## What to produce
A word-for-word copy of the entries is the only acceptable reply.

## Saved entries
===============
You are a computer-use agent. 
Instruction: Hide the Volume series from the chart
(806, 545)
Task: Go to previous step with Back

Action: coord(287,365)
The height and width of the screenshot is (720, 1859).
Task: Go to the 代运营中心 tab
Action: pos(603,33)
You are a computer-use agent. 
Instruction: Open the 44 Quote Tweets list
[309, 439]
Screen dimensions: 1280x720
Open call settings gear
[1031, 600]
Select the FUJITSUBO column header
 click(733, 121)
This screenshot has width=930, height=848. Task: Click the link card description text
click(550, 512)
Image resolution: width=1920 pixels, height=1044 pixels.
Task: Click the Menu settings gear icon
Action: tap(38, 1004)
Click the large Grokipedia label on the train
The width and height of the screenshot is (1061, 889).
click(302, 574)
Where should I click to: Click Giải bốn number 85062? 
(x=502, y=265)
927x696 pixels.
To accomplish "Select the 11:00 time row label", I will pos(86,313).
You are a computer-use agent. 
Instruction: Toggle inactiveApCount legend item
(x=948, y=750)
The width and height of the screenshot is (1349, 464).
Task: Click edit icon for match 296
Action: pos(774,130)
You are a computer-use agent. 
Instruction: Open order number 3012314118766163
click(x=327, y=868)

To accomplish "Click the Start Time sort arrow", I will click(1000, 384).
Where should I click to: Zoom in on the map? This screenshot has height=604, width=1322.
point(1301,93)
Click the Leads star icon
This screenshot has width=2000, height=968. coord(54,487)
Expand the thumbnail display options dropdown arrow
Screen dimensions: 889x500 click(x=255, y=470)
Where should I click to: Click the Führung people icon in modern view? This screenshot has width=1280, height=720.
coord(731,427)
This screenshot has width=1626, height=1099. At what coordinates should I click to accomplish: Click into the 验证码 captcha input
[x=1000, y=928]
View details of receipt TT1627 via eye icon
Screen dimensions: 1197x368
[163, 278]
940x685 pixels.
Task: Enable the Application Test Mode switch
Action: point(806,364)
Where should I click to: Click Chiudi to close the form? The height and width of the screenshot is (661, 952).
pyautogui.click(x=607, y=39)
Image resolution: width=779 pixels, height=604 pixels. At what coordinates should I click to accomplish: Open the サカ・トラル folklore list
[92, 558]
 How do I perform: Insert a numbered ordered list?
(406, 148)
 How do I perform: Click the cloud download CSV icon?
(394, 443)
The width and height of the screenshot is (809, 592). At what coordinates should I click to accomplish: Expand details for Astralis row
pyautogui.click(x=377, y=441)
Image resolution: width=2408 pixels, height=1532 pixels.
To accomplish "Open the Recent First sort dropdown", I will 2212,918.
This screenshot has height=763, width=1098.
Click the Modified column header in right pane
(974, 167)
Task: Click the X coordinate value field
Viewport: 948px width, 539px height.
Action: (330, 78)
===============
## Response
You are a computer-use agent. 
Instruction: Hide the Volume series from the chart
(806, 545)
Task: Go to previous step with Back

Action: coord(287,365)
The height and width of the screenshot is (720, 1859).
Task: Go to the 代运营中心 tab
Action: pos(603,33)
You are a computer-use agent. 
Instruction: Open the 44 Quote Tweets list
[309, 439]
Screen dimensions: 1280x720
Open call settings gear
[1031, 600]
Select the FUJITSUBO column header
 click(733, 121)
This screenshot has width=930, height=848. Task: Click the link card description text
click(550, 512)
Image resolution: width=1920 pixels, height=1044 pixels.
Task: Click the Menu settings gear icon
Action: tap(38, 1004)
Click the large Grokipedia label on the train
The width and height of the screenshot is (1061, 889).
click(302, 574)
Where should I click to: Click Giải bốn number 85062? 
(x=502, y=265)
927x696 pixels.
To accomplish "Select the 11:00 time row label", I will pos(86,313).
You are a computer-use agent. 
Instruction: Toggle inactiveApCount legend item
(x=948, y=750)
The width and height of the screenshot is (1349, 464).
Task: Click edit icon for match 296
Action: pos(774,130)
You are a computer-use agent. 
Instruction: Open order number 3012314118766163
click(x=327, y=868)

To accomplish "Click the Start Time sort arrow", I will click(1000, 384).
Where should I click to: Zoom in on the map? This screenshot has height=604, width=1322.
point(1301,93)
Click the Leads star icon
This screenshot has width=2000, height=968. coord(54,487)
Expand the thumbnail display options dropdown arrow
Screen dimensions: 889x500 click(x=255, y=470)
Where should I click to: Click the Führung people icon in modern view? This screenshot has width=1280, height=720.
coord(731,427)
This screenshot has width=1626, height=1099. At what coordinates should I click to accomplish: Click into the 验证码 captcha input
[x=1000, y=928]
View details of receipt TT1627 via eye icon
Screen dimensions: 1197x368
[163, 278]
940x685 pixels.
Task: Enable the Application Test Mode switch
Action: point(806,364)
Where should I click to: Click Chiudi to close the form? The height and width of the screenshot is (661, 952).
pyautogui.click(x=607, y=39)
Image resolution: width=779 pixels, height=604 pixels. At what coordinates should I click to accomplish: Open the サカ・トラル folklore list
[92, 558]
 How do I perform: Insert a numbered ordered list?
(406, 148)
 How do I perform: Click the cloud download CSV icon?
(394, 443)
The width and height of the screenshot is (809, 592). At what coordinates should I click to accomplish: Expand details for Astralis row
pyautogui.click(x=377, y=441)
Image resolution: width=2408 pixels, height=1532 pixels.
To accomplish "Open the Recent First sort dropdown", I will 2212,918.
This screenshot has height=763, width=1098.
Click the Modified column header in right pane
(974, 167)
Task: Click the X coordinate value field
Viewport: 948px width, 539px height.
Action: (330, 78)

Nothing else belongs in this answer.